Data:

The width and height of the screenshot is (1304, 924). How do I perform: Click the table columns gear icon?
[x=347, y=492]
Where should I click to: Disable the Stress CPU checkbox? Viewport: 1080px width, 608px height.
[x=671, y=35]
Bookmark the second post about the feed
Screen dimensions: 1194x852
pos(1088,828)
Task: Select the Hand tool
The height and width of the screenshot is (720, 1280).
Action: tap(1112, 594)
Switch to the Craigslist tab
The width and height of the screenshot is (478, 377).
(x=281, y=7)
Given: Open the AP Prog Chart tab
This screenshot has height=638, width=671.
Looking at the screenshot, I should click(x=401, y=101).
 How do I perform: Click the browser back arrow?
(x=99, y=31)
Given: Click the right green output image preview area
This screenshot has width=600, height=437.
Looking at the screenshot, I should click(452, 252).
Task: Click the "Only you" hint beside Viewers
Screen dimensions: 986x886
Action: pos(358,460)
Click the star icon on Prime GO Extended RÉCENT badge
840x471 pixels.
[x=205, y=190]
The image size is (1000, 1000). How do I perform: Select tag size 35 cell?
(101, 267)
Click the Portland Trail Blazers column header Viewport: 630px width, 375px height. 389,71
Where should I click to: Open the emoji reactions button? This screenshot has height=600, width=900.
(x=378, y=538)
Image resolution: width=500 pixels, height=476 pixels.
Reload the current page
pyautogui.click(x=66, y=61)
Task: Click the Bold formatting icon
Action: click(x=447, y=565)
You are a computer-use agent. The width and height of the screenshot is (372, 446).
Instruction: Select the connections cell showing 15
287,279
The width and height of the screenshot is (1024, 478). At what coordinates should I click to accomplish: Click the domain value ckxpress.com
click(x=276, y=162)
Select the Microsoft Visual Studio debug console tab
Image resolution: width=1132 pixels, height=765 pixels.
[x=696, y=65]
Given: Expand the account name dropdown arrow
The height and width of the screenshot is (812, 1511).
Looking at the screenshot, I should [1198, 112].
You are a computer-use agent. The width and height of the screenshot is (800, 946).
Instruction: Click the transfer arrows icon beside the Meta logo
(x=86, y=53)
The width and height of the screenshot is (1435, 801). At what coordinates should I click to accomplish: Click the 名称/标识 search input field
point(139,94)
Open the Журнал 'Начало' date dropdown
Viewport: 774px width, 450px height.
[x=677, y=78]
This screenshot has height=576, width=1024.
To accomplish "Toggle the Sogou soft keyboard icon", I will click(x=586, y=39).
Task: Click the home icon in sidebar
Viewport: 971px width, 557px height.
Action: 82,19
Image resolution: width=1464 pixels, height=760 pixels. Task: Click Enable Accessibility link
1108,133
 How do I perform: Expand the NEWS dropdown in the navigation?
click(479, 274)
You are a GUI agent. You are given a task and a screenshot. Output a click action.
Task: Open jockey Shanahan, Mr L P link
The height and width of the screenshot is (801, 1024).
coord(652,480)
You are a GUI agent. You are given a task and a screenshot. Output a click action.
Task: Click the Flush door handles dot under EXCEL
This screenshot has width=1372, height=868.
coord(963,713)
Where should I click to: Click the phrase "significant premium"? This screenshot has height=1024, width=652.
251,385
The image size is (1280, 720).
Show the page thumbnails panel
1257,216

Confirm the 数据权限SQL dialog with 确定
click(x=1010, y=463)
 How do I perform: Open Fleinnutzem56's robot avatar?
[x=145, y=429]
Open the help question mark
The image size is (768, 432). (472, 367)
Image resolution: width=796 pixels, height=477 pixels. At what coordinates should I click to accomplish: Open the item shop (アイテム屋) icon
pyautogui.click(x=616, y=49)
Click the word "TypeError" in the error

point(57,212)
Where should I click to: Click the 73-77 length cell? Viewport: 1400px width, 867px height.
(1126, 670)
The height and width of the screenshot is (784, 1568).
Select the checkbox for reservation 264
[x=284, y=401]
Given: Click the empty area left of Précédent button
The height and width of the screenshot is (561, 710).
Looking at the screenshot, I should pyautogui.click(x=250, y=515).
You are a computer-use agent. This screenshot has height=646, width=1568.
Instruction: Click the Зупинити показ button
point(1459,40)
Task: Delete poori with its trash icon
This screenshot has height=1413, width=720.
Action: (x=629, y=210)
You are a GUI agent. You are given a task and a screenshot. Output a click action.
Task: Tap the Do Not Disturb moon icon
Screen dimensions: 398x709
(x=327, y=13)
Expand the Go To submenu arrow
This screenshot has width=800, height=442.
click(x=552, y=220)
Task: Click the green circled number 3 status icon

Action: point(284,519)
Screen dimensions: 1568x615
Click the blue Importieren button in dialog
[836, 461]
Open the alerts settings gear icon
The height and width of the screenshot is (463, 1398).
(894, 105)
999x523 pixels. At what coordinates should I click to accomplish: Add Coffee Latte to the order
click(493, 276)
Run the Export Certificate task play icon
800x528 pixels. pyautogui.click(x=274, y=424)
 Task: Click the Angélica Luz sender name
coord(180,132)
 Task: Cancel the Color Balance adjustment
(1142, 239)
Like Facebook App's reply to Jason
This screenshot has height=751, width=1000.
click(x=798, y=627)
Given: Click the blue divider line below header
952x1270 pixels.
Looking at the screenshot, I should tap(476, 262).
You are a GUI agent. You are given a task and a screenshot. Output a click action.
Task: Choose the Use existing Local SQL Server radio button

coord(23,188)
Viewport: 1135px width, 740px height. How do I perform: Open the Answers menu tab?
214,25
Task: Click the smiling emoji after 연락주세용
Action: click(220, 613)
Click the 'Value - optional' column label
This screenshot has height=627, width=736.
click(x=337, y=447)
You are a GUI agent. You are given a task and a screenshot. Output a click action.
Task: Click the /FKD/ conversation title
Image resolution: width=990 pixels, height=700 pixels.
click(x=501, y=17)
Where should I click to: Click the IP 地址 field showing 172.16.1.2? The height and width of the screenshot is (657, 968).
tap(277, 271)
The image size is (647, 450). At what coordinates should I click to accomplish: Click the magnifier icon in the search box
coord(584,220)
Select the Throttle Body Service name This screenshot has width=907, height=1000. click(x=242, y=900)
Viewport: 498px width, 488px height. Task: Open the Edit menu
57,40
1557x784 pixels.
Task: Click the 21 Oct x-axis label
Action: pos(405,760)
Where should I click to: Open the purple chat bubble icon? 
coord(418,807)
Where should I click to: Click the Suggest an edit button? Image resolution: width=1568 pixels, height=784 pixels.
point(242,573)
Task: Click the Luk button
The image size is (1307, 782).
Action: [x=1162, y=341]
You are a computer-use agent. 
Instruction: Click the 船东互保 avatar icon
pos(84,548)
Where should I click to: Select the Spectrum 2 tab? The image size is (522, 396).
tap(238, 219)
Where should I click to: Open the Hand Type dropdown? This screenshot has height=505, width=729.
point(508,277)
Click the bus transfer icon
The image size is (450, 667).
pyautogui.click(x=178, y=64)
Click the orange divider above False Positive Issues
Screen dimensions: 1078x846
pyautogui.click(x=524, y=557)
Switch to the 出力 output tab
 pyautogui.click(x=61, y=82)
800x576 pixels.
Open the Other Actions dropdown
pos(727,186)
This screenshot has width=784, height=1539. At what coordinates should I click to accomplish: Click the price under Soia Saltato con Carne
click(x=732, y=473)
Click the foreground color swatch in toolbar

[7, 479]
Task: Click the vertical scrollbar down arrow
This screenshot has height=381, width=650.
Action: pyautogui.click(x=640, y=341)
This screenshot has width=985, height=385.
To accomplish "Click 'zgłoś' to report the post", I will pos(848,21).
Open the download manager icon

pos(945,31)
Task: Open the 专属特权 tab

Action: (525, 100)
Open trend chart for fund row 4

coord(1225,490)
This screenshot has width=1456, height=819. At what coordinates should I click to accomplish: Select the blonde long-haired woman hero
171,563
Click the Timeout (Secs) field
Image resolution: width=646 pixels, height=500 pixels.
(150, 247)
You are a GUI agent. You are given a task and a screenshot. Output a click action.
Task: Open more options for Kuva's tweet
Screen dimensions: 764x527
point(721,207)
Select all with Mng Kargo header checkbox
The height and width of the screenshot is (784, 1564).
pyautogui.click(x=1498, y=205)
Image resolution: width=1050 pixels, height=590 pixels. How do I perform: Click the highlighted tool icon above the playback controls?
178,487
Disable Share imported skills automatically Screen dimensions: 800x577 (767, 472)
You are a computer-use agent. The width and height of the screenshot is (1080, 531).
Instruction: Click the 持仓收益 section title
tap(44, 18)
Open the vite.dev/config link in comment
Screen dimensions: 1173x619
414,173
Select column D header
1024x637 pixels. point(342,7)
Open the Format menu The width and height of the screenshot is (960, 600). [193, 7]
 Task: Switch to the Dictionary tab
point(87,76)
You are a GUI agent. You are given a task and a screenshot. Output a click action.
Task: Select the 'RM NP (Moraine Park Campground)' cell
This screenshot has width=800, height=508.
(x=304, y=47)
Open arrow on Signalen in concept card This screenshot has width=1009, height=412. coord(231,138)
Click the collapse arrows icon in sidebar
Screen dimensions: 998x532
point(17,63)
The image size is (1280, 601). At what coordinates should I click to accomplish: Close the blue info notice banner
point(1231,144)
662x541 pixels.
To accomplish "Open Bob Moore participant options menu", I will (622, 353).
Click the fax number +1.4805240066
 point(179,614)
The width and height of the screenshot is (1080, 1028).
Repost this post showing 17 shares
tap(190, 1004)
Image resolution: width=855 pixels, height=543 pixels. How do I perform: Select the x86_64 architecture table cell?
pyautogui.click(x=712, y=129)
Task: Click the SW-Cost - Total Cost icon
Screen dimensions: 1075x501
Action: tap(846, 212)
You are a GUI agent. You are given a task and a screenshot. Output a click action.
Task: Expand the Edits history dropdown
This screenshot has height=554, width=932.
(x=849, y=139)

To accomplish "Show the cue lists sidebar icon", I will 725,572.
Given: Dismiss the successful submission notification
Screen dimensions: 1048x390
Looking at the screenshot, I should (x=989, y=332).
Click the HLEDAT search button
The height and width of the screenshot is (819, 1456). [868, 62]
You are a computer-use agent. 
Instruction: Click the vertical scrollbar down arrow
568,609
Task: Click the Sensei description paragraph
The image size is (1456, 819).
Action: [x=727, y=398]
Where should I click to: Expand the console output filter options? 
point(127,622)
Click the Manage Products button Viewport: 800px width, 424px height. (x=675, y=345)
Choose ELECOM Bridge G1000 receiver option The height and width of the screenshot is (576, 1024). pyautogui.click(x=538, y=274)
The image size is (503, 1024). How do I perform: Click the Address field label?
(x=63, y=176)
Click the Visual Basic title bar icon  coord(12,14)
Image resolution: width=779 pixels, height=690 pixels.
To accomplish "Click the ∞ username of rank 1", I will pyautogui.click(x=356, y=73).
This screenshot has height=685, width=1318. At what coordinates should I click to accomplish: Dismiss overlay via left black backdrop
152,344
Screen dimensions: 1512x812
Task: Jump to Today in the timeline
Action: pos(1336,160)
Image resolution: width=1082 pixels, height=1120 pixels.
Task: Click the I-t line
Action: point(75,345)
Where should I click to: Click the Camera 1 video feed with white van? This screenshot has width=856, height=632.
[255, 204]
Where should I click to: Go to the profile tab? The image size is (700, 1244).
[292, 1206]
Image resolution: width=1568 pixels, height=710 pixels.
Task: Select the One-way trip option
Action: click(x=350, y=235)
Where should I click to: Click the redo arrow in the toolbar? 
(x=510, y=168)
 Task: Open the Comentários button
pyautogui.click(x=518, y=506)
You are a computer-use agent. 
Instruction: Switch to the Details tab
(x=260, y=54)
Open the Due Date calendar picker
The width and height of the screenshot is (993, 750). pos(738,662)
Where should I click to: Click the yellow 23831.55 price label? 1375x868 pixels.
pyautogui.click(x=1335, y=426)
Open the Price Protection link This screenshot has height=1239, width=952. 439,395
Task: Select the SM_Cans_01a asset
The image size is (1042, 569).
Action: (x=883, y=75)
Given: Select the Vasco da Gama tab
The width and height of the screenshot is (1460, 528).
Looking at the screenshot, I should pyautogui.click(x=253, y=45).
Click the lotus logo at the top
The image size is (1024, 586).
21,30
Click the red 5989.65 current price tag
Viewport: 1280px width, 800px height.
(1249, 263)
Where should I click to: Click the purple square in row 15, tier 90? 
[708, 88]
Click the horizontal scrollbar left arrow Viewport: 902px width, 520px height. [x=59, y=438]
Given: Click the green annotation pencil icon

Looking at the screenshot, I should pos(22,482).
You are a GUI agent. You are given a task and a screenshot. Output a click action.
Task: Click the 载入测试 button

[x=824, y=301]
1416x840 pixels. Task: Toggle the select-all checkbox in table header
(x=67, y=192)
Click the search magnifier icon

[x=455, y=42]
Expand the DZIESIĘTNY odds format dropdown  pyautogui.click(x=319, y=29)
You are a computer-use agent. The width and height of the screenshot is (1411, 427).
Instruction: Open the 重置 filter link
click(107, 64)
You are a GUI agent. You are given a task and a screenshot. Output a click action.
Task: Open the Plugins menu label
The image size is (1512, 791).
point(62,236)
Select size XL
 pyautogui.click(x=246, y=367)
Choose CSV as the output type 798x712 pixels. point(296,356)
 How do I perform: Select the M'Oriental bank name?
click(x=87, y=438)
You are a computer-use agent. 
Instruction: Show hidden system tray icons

Exercise goal: Copy whichever lines of the records above contain the word "sidebar".

Solution to this task:
Task: Click the home icon in sidebar
Click the collapse arrows icon in sidebar
To accomplish "Show the cue lists sidebar icon", I will 725,572.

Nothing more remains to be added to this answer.